==== LISTED ENTRIES ====
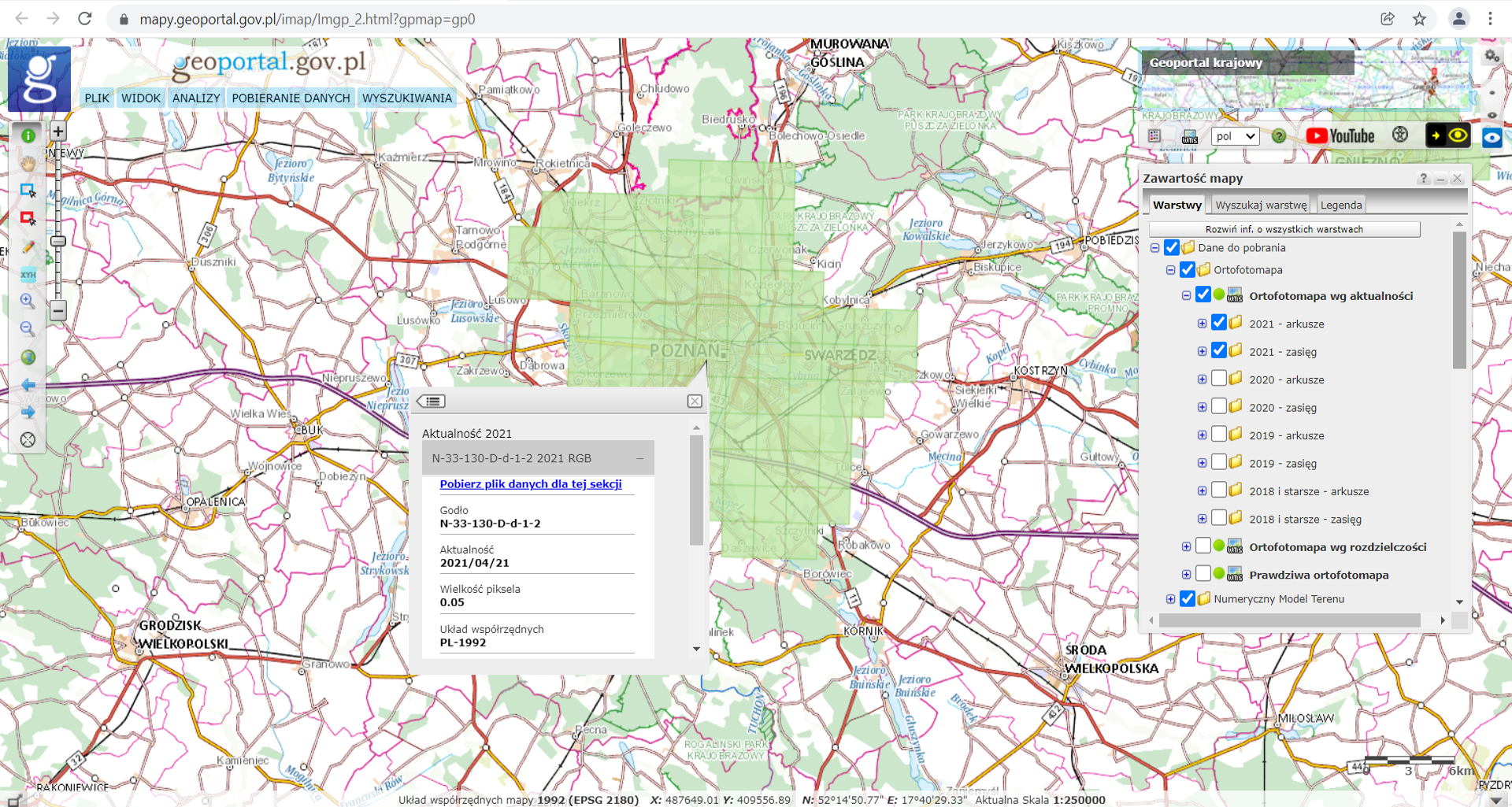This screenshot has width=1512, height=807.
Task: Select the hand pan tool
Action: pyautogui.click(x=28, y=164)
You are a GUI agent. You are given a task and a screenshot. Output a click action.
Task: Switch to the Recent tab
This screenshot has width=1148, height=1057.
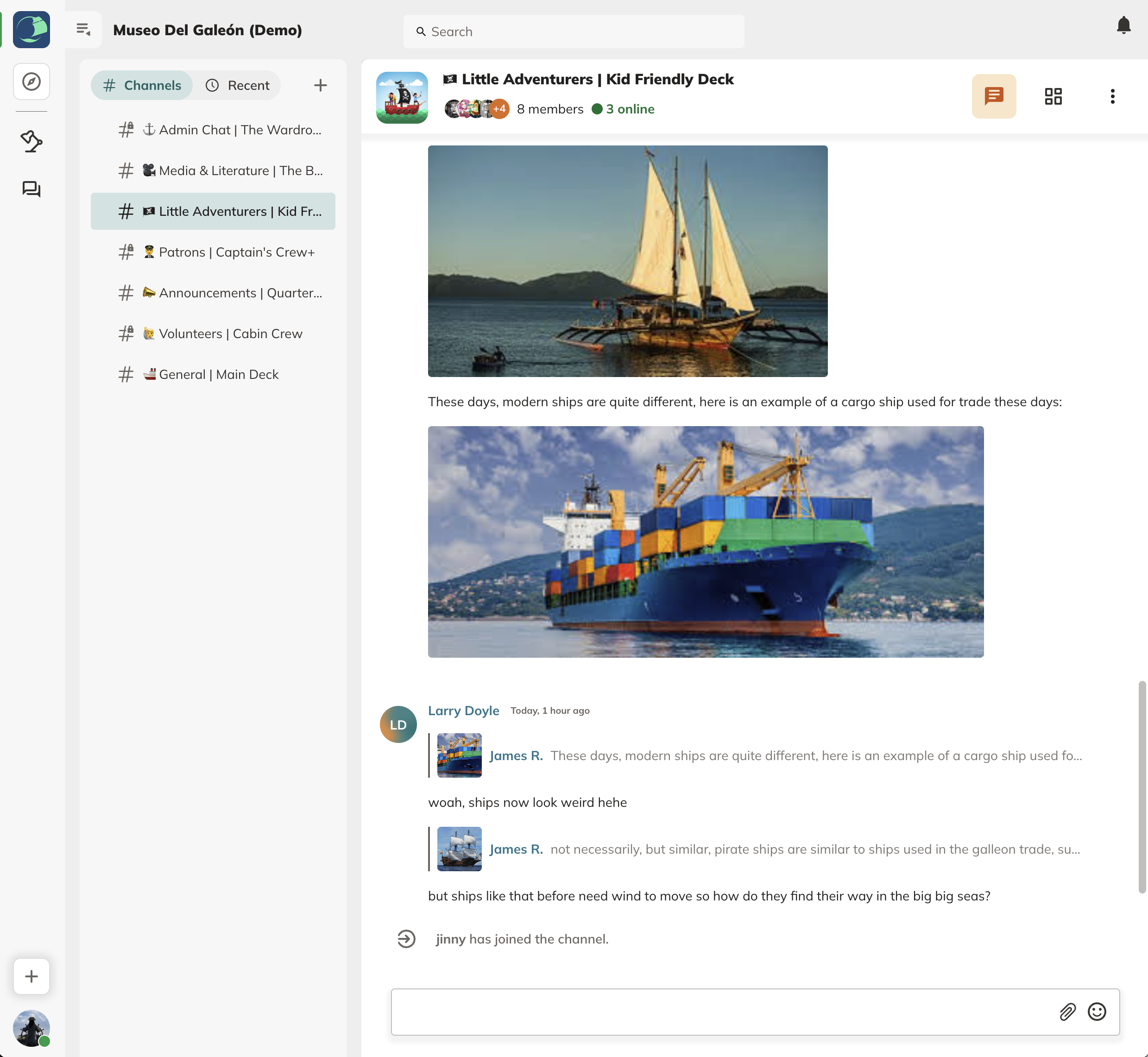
====
→ PROBLEM REQUIREMENTS: Update the rows above by replacing "click action" with "single click" and keeping everything else unchanged. Leave the pictures out of your answer.

→ THE SOLUTION:
This screenshot has width=1512, height=807.
Task: Select the hand pan tool
Action: pyautogui.click(x=28, y=164)
You are a GUI agent. You are given a task and a screenshot. Output a single click.
Task: Switch to the Recent tab
This screenshot has width=1148, height=1057.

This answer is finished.